Welcome to Microsoft Pri0: That's Microspeak for top priority, and that's the news and observations you'll find here from Seattle Times reporter Sharon Chan.
September 16, 2008 8:58 AM
Posted by Benjamin J. Romano
Cray just announced a $25,000 to $80,000 high-performance computer, the CX1, targeted at a broader market of scientists, business analysts, engineers and others whose data-intensive work increasingly demands more computing horse power. The Seattle super-computer maker is loading the CX1 with Windows HPC Server 2008, Microsoft's latest high-performance computing operating system. The CX1 is built on Intel Xeon processors.
The companies hope this will help push high-performance computing into the mainstream.
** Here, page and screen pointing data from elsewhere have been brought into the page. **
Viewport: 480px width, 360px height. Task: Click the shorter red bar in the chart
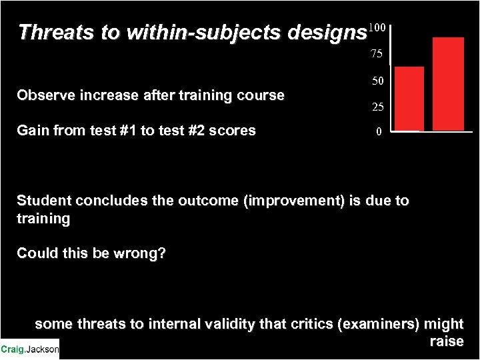(x=409, y=98)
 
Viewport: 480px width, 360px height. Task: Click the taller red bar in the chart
(x=448, y=83)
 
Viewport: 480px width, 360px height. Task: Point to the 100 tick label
(x=377, y=28)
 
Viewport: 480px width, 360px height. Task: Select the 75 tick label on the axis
(x=377, y=54)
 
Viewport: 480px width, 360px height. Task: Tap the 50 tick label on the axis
(x=377, y=81)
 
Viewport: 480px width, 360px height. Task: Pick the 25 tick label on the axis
(x=377, y=107)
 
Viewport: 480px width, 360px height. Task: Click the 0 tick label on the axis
(x=378, y=132)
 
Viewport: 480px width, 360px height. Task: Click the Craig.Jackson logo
(x=29, y=349)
The CX1 is designed to sit under or beside a desk or lab bench. It does not require special power, cooling or a dedicated computer room and Cray aims to reduce the need for IT staff to operate and maintain it.
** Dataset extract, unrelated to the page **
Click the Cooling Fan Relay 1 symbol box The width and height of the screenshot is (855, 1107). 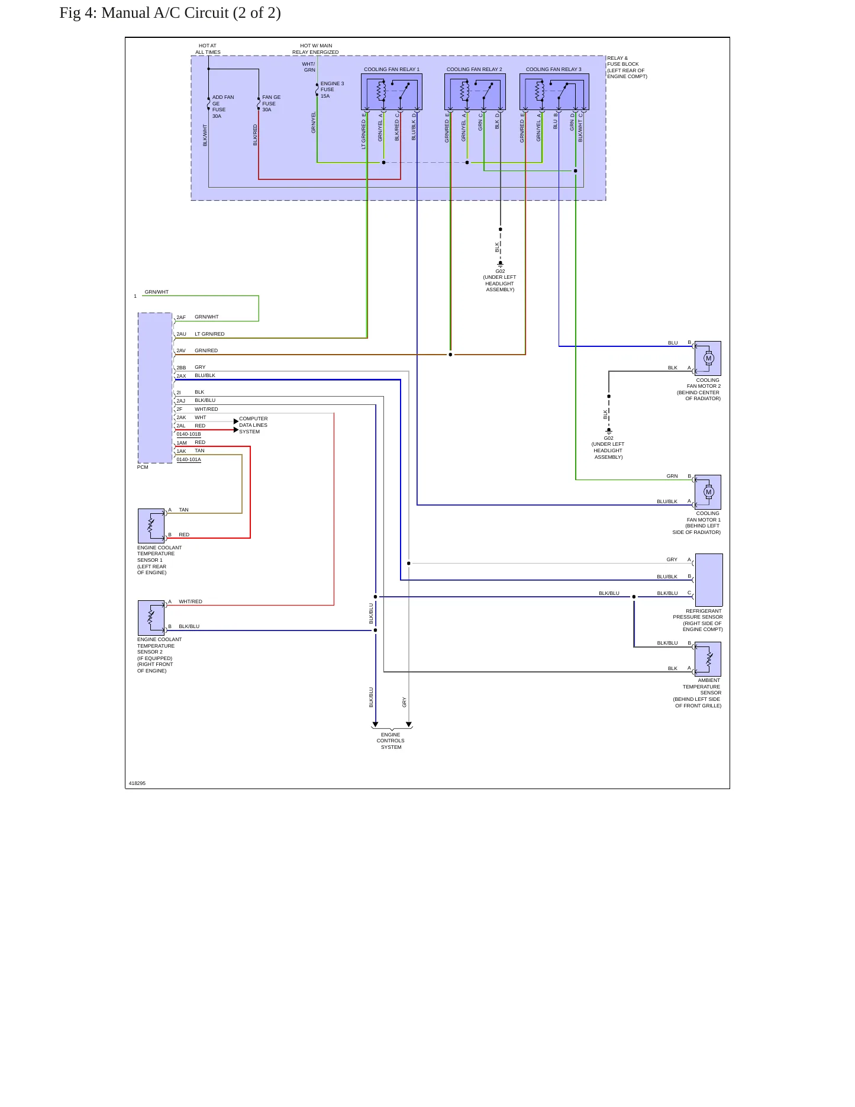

Several trends are driving the demand for -- and ability of computer makers to provide -- this type of system.
IDC reports that the high-performance computing market grew 19 percent a year in the last four years, reaching nearly $12 billion in 2007. Top buyers include the biosciences, computer aided engineering and defense.
Hewlett-Packard, Dell and IBM are all competitors in the market, said IDC analyst Earl Joseph.
Kyril Faenov, general manager of high-performance computing at Microsoft, said the "cycle of innovation" in many industries has come to rely on computing power. Scientific experiments, simulations and observations in myriad fields are generating petabytes of data that can overwhelm less powerful system's ability to process it.
"Information needs to be processed, needs to be mined for new insights," Faenov said.
He said Windows HPC Server 2008 is designed to allow IT professionals and researchers to use existing expertise in Windows to run high-performance computers. As Mary Jo Foley notes, Microsoft "is positioning the product as an alternative to Linux, which has gained a solid following in the high-end computing market."
Faenov called the CX1 the perfect offering "to democratize high-performance computing and accelerate innovation for a broader set of users."
The CX1 will be the first Cray product that can be configured and purchased online, starting today. (It will begin shipping in four to six weeks.)
The company is aiming for ease of deployment, sending the entire system in no more than six boxes. Cables will be color-coded and software pre-installed. In addition to Windows HPC Server, the CX1 supports Redhat Linux.
Cray is also including noise-canceling features to make the system more office friendly.
The CX1 will support up to 64 processor cores of up to 3.4 gigaherz each. It will have a peak performance of 786 gigaflops.
One gigaflops is a billion floating-point operations per second. In 1991, Cray had a supercomputer that could hit 10 gigaflops at a cost of $40 million.
Today, the world's fastest super computer, the Roadrunner, a joint effort of IBM and Los Alamos National Laboratory, topped out at 1,000 trillion calculations per second in June. It costs about $100 million.